§ EXERCISE MATERIAL:
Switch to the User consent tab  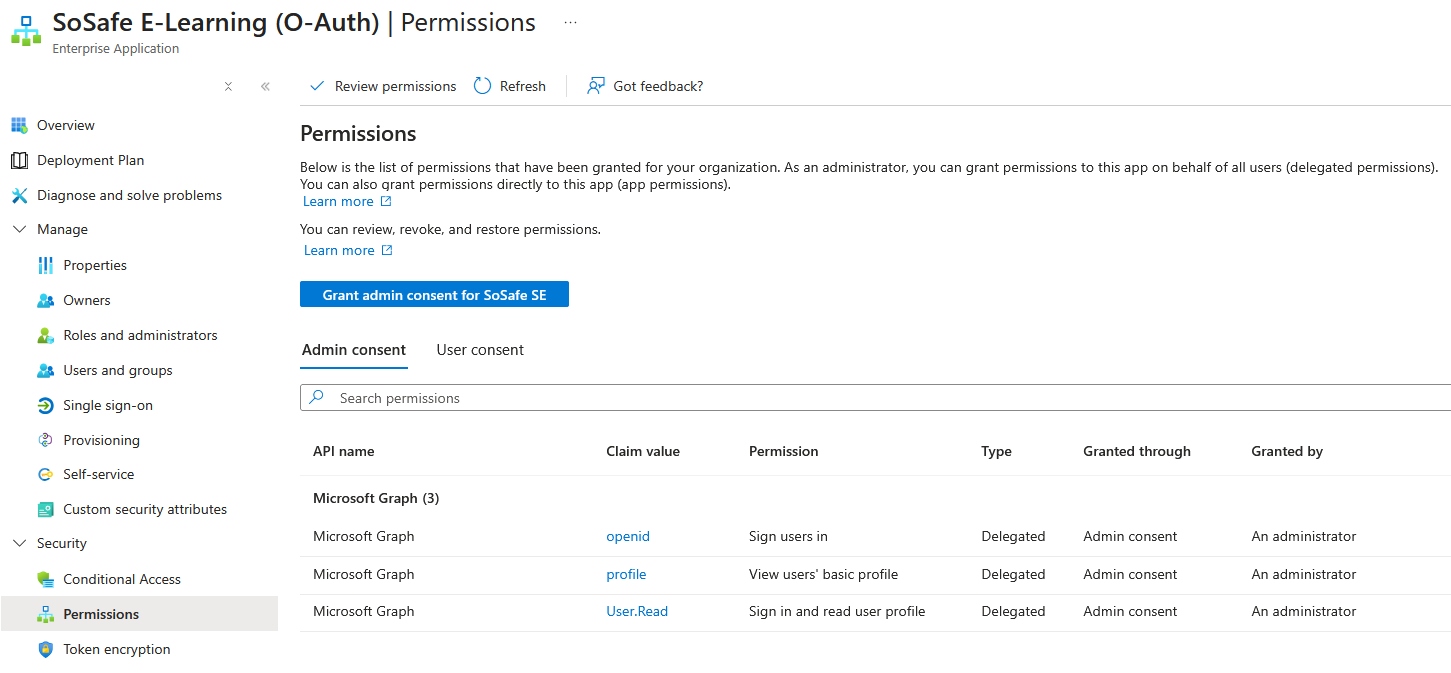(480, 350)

---

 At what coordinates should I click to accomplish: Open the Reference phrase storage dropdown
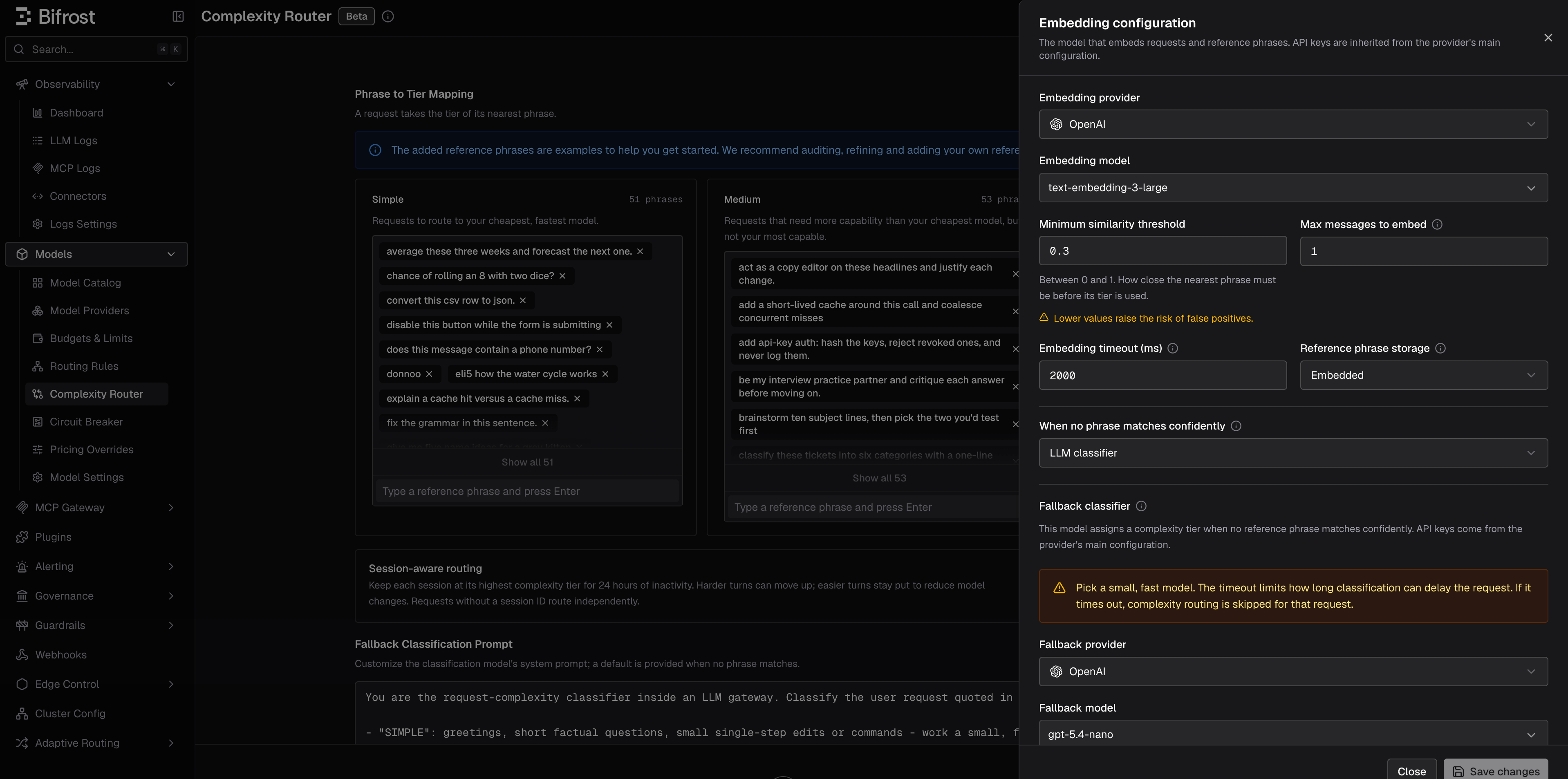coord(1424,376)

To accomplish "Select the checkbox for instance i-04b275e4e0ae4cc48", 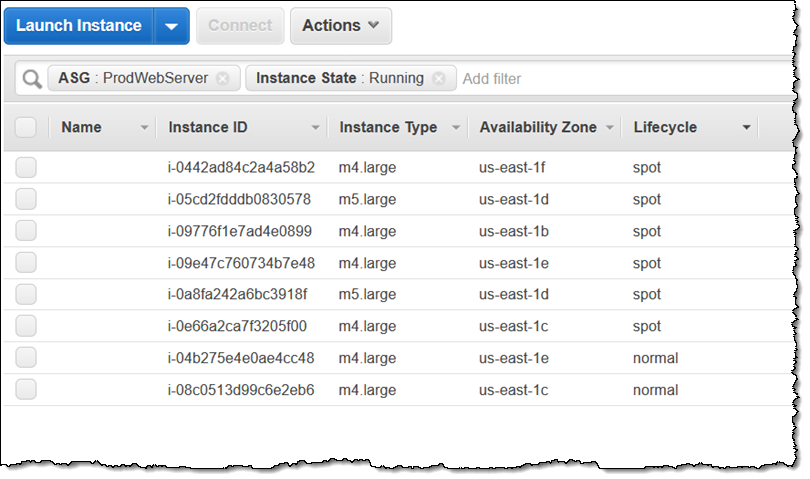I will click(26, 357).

--

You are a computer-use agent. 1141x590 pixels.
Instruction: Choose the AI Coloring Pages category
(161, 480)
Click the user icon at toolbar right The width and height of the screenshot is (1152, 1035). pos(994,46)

§ WHAT YOU SHOULD DO: Take exactly the lines from the one containing "Instruction: Choose the" through the one containing "Click the user" in the data above, and output them with nothing added.

§ WRITTEN ANSWER:
Instruction: Choose the AI Coloring Pages category
(161, 480)
Click the user icon at toolbar right The width and height of the screenshot is (1152, 1035). pos(994,46)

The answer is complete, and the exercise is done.